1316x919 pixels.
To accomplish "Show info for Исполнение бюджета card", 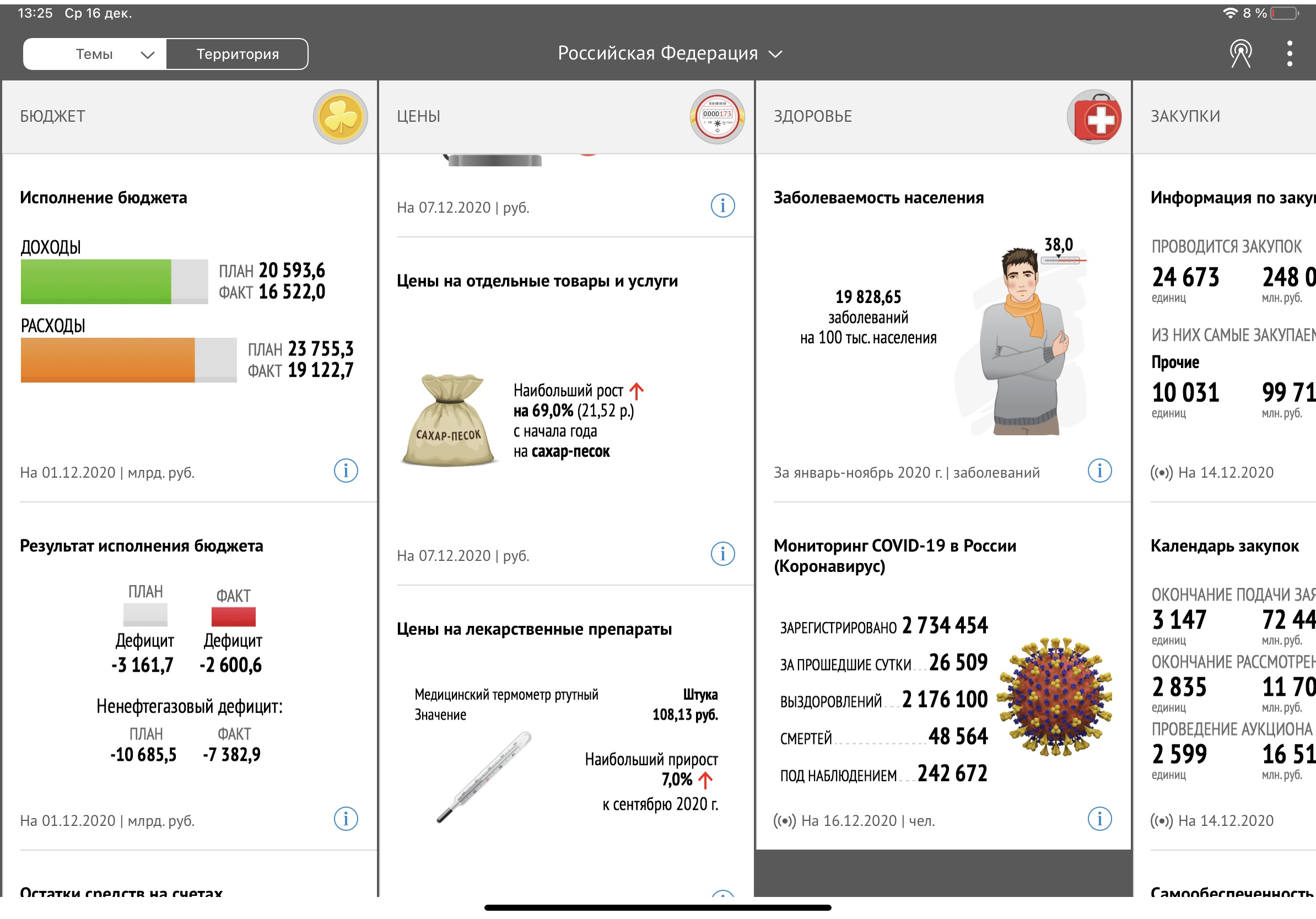I will 346,471.
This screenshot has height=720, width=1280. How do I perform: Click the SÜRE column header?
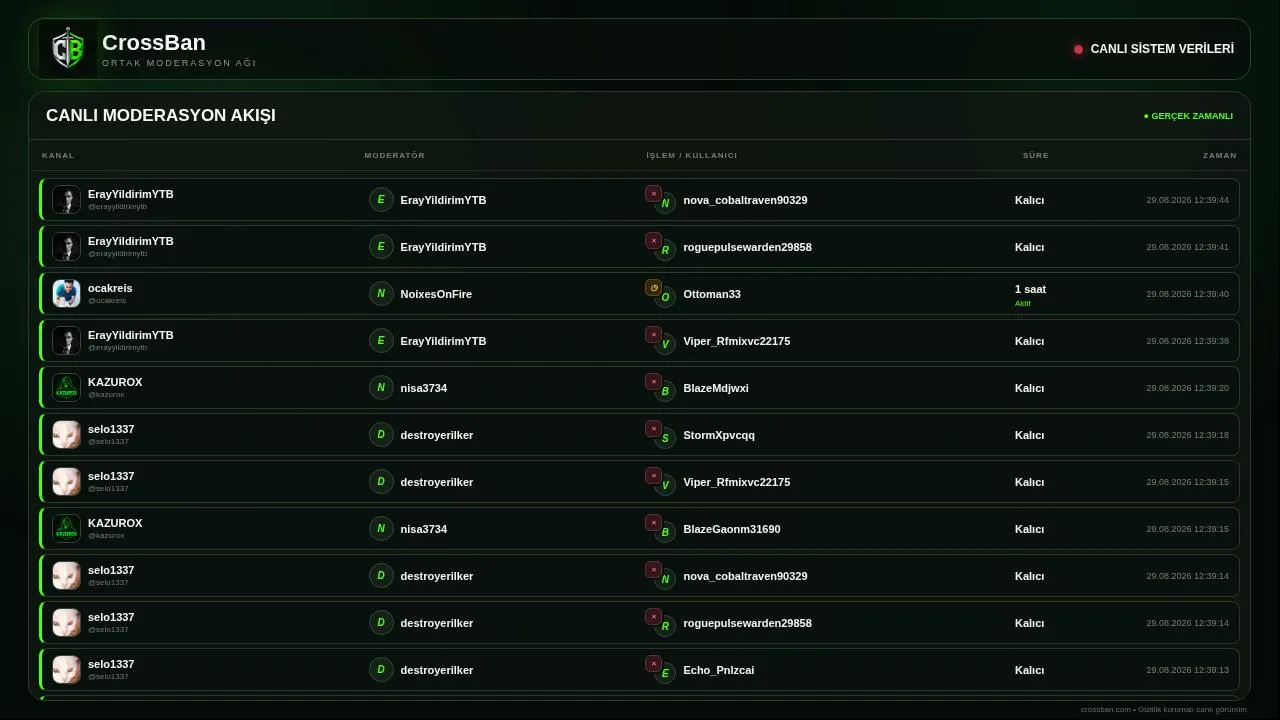[1036, 155]
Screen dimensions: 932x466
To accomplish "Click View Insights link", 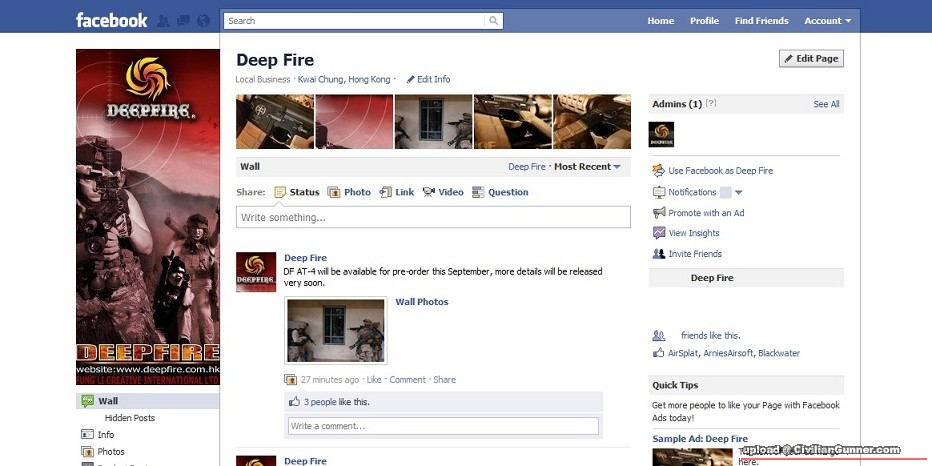I will pos(694,233).

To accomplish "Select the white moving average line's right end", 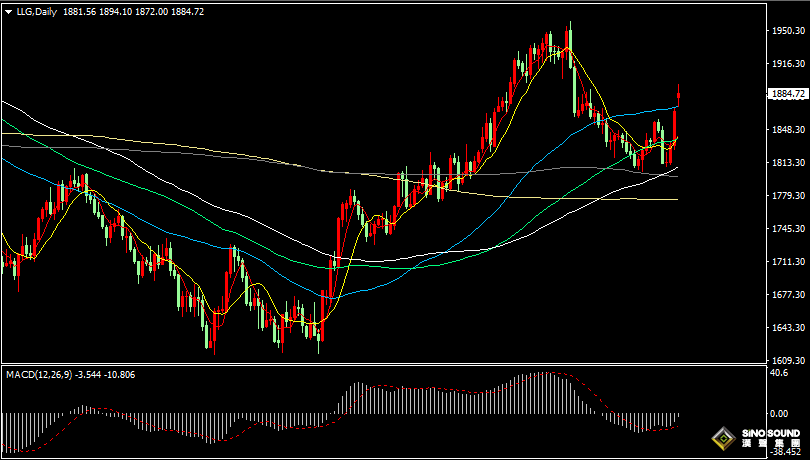I will (676, 168).
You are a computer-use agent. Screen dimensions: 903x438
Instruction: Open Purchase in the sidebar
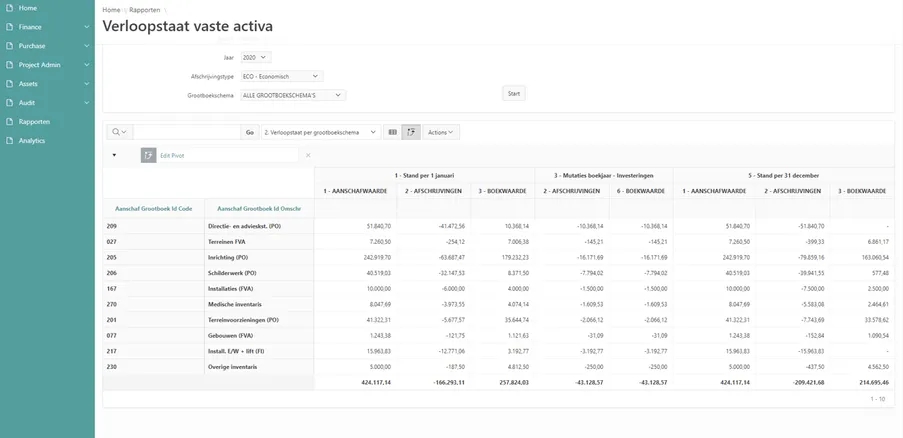pos(32,46)
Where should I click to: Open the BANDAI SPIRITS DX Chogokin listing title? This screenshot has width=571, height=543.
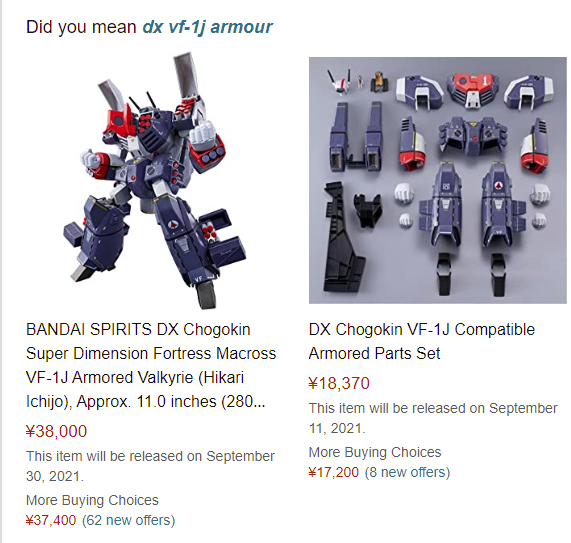point(151,365)
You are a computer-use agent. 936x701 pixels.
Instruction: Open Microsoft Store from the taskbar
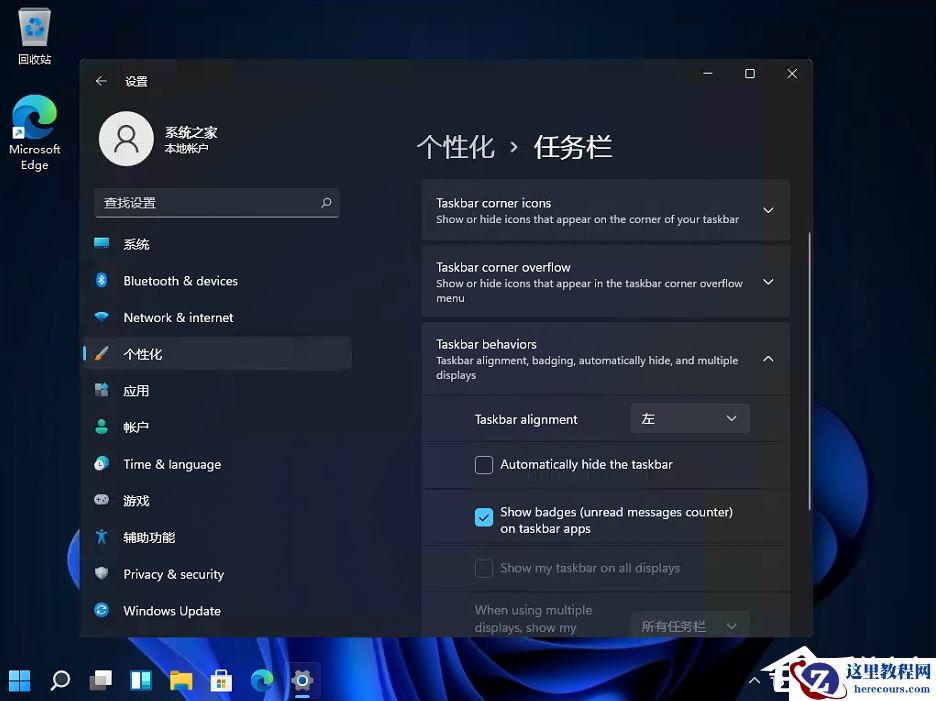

------------

• Directive:
Copy out the stretch of the records from the line containing "Where should I" through the end of the records, both ends included, leaving out the pictures.

• Reply:
Where should I click to: Open the BANDAI SPIRITS DX Chogokin listing title? This screenshot has width=571, height=543.
point(151,365)
You are a computer-use agent. 936x701 pixels.
Instruction: Open Microsoft Store from the taskbar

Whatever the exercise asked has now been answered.